▶ [Exercise instructions] Using the material that follows, output exactly the lines from the one containing "Promoção para Titular (294, 1425)" through the one containing "Código de Ética do SPF (446, 1115)", with both ends kept.

▶ [Source data]
***
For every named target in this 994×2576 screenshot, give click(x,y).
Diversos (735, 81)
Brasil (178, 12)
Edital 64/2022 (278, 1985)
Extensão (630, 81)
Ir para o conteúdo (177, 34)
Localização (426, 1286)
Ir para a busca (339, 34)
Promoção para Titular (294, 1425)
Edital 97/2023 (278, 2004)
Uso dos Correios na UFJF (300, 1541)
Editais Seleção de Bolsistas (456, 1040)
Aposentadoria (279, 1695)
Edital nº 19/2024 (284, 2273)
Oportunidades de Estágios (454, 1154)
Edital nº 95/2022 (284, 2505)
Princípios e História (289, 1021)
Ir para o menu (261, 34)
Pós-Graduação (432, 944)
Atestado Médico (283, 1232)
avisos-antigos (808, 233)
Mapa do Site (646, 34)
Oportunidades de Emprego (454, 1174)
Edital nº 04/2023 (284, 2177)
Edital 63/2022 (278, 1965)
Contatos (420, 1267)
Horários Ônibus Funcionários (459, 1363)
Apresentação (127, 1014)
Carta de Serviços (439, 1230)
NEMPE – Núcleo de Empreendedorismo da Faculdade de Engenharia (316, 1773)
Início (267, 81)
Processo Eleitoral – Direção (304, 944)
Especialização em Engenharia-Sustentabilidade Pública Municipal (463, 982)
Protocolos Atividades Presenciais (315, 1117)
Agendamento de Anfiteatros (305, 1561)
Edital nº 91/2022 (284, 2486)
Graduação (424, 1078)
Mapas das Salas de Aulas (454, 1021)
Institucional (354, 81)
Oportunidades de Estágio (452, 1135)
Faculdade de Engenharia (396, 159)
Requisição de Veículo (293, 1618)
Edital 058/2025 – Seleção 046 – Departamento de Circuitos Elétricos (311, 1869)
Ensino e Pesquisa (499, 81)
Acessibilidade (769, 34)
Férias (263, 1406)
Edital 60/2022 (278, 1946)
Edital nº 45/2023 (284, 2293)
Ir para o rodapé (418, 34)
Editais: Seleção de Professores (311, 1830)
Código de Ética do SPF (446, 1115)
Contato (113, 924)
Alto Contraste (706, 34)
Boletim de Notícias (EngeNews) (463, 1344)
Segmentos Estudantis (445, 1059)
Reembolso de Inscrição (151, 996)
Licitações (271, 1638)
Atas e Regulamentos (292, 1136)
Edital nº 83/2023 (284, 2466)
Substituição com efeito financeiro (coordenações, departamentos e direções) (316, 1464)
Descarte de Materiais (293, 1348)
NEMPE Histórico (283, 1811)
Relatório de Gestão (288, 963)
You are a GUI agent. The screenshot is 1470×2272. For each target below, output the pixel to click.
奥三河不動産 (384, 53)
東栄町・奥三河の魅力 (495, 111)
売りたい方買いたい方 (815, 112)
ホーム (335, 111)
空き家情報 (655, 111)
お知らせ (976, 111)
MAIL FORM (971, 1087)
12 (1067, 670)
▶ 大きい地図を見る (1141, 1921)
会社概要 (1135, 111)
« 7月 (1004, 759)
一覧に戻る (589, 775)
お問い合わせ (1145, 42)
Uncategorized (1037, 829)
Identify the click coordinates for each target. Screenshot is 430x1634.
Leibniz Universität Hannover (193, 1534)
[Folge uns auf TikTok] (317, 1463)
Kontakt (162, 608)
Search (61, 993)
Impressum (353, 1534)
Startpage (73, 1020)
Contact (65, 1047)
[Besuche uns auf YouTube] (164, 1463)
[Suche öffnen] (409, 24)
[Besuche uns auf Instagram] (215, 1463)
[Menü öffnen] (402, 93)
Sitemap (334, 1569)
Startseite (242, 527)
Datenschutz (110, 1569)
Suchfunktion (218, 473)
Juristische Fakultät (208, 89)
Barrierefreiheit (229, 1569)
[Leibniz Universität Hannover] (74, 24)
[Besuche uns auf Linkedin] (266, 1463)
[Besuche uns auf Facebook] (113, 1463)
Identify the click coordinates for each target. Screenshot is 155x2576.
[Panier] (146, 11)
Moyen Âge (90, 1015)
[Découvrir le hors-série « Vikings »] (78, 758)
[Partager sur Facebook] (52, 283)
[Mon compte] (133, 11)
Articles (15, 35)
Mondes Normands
***
▶ [Solution below]
Promoção para Titular (294, 1425)
Edital 97/2023 (278, 2004)
Uso dos Correios na UFJF (300, 1541)
Editais Seleção de Bolsistas (456, 1040)
Aposentadoria (279, 1695)
Edital nº 19/2024 (284, 2273)
Oportunidades de Estágios (454, 1154)
Edital nº 95/2022 (284, 2505)
Princípios e História (289, 1021)
Ir para o menu (261, 34)
Pós-Graduação (432, 944)
Atestado Médico (283, 1232)
avisos-antigos (808, 233)
Mapa do Site (646, 34)
Oportunidades de Emprego (454, 1174)
Edital nº 04/2023 (284, 2177)
Edital 63/2022 (278, 1965)
Contatos (420, 1267)
Horários Ônibus Funcionários (459, 1363)
Apresentação (127, 1014)
Carta de Serviços (439, 1230)
NEMPE – Núcleo de Empreendedorismo da Faculdade de Engenharia (316, 1773)
Início (267, 81)
Processo Eleitoral – Direção (304, 944)
Especialização em Engenharia-Sustentabilidade Pública Municipal (463, 982)
Protocolos Atividades Presenciais (315, 1117)
Agendamento de Anfiteatros (305, 1561)
Edital nº 91/2022 (284, 2486)
Graduação (424, 1078)
Mapas das Salas de Aulas (454, 1021)
Institucional (354, 81)
Oportunidades de Estágio (452, 1135)
Faculdade de Engenharia (396, 159)
Requisição de Veículo (293, 1618)
Edital 058/2025 – Seleção 046 – Departamento de Circuitos Elétricos (311, 1869)
Ensino e Pesquisa (499, 81)
Acessibilidade (769, 34)
Férias (263, 1406)
Edital 60/2022 (278, 1946)
Edital nº 45/2023 (284, 2293)
Ir para o rodapé (418, 34)
Editais: Seleção de Professores (311, 1830)
Código de Ética do SPF (446, 1115)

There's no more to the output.